▶ _Problem requirements_: Return, exactly and in full, the lines of the records below starting at the one with "Image resolution: width=281" and ending at the one with "Open Dados pessoais in sidebar menu", and no other lines.

BEGIN Task inputs

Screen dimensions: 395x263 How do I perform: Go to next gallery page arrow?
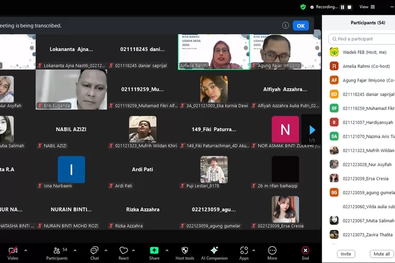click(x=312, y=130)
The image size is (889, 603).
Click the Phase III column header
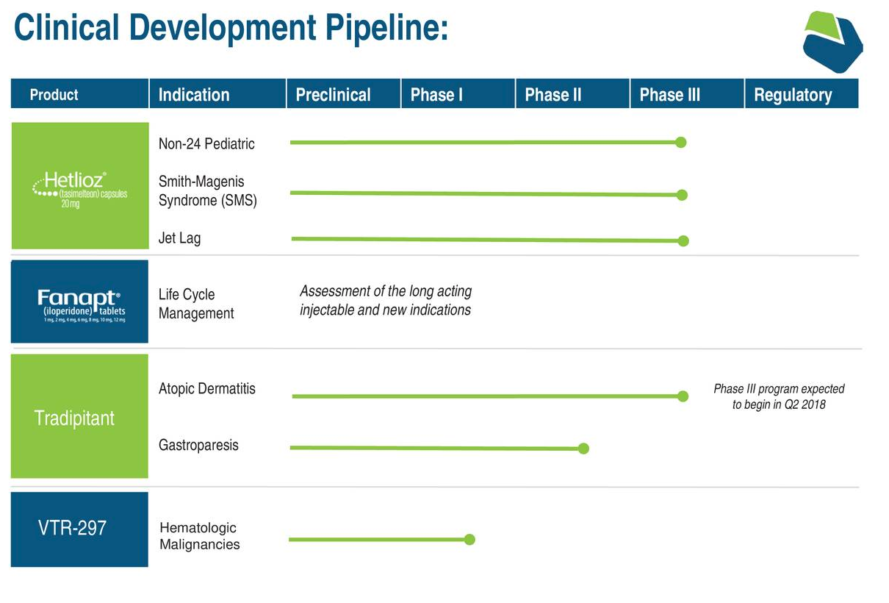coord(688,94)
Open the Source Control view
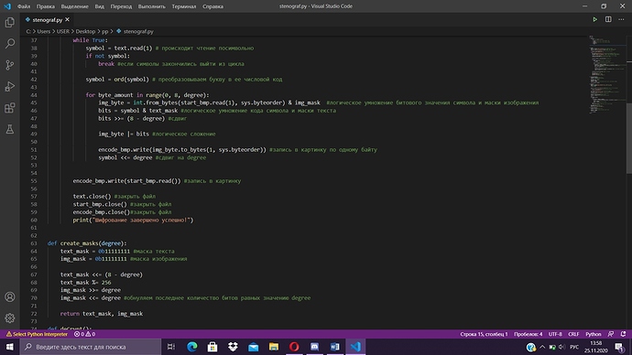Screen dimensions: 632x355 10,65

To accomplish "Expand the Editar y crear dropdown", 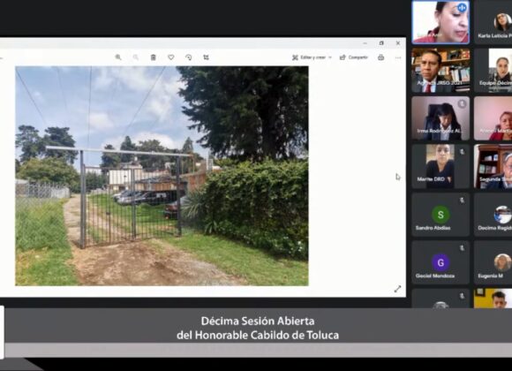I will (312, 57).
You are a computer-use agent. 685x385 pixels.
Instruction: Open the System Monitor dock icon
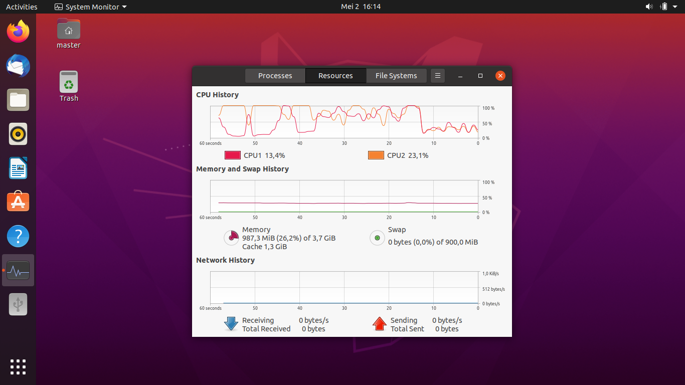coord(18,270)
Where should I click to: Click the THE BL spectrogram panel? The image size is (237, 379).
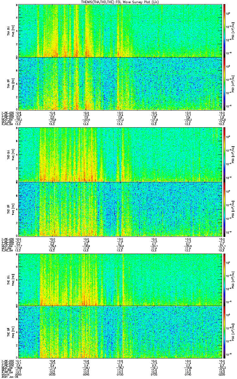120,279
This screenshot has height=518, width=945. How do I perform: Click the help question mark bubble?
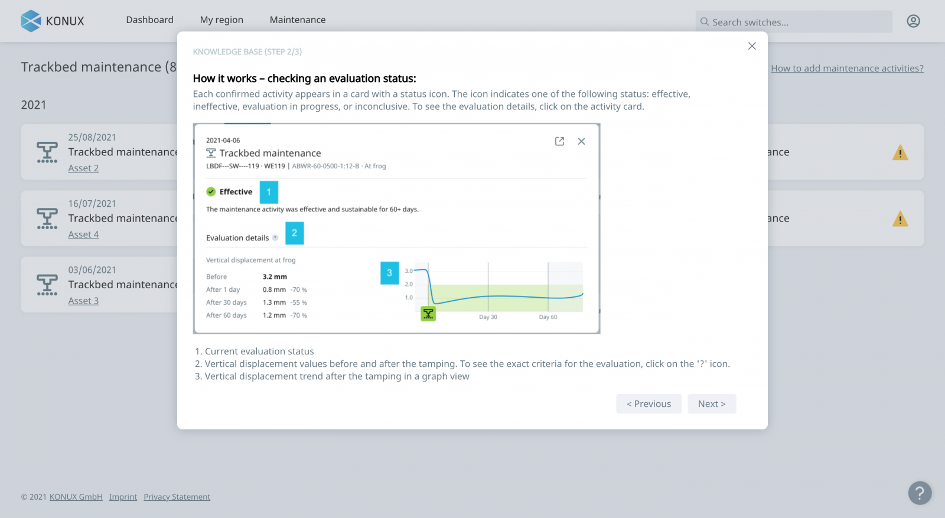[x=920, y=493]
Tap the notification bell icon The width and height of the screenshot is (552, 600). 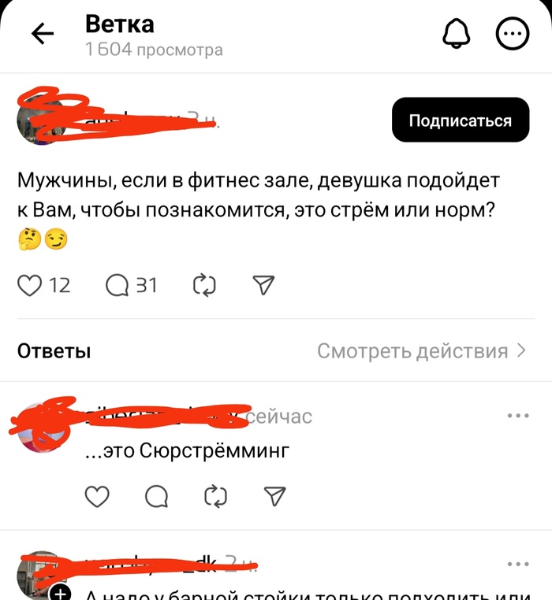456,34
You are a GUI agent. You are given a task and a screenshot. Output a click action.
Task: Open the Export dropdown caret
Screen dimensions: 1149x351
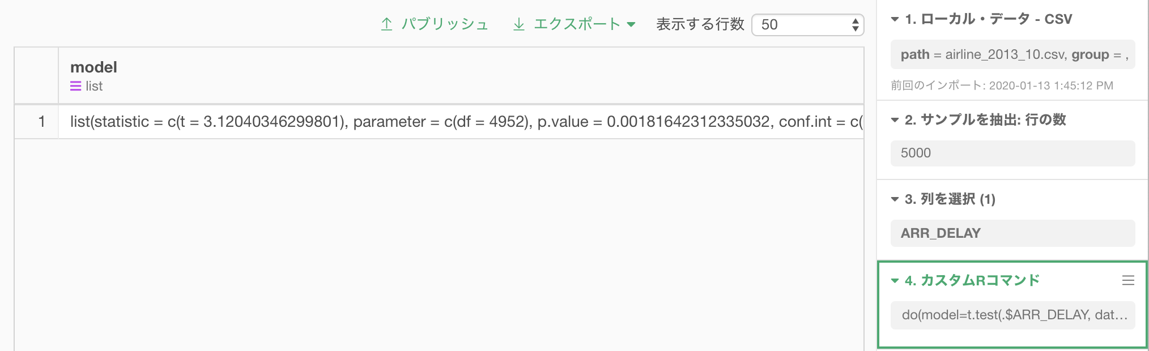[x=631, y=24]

END Task inputs
BEGIN Task inputs

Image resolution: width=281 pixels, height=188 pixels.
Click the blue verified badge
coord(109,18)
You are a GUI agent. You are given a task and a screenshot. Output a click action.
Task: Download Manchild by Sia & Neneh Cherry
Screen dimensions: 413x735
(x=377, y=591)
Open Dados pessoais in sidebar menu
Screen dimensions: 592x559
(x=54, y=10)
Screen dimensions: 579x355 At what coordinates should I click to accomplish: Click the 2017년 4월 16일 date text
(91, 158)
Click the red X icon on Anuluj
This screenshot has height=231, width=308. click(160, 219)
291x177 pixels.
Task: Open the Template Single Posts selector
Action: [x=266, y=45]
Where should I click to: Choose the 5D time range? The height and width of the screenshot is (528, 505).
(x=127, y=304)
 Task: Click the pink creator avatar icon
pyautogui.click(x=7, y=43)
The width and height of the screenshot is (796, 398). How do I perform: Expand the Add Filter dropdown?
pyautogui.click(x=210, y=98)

END Task inputs

▶ _Exercise answer_:
Image resolution: width=281 pixels, height=188 pixels.
Click the blue verified badge
coord(109,18)
You are a GUI agent. You are given a task and a screenshot. Output a click action.
Task: Download Manchild by Sia & Neneh Cherry
Screen dimensions: 413x735
(x=377, y=591)
Open Dados pessoais in sidebar menu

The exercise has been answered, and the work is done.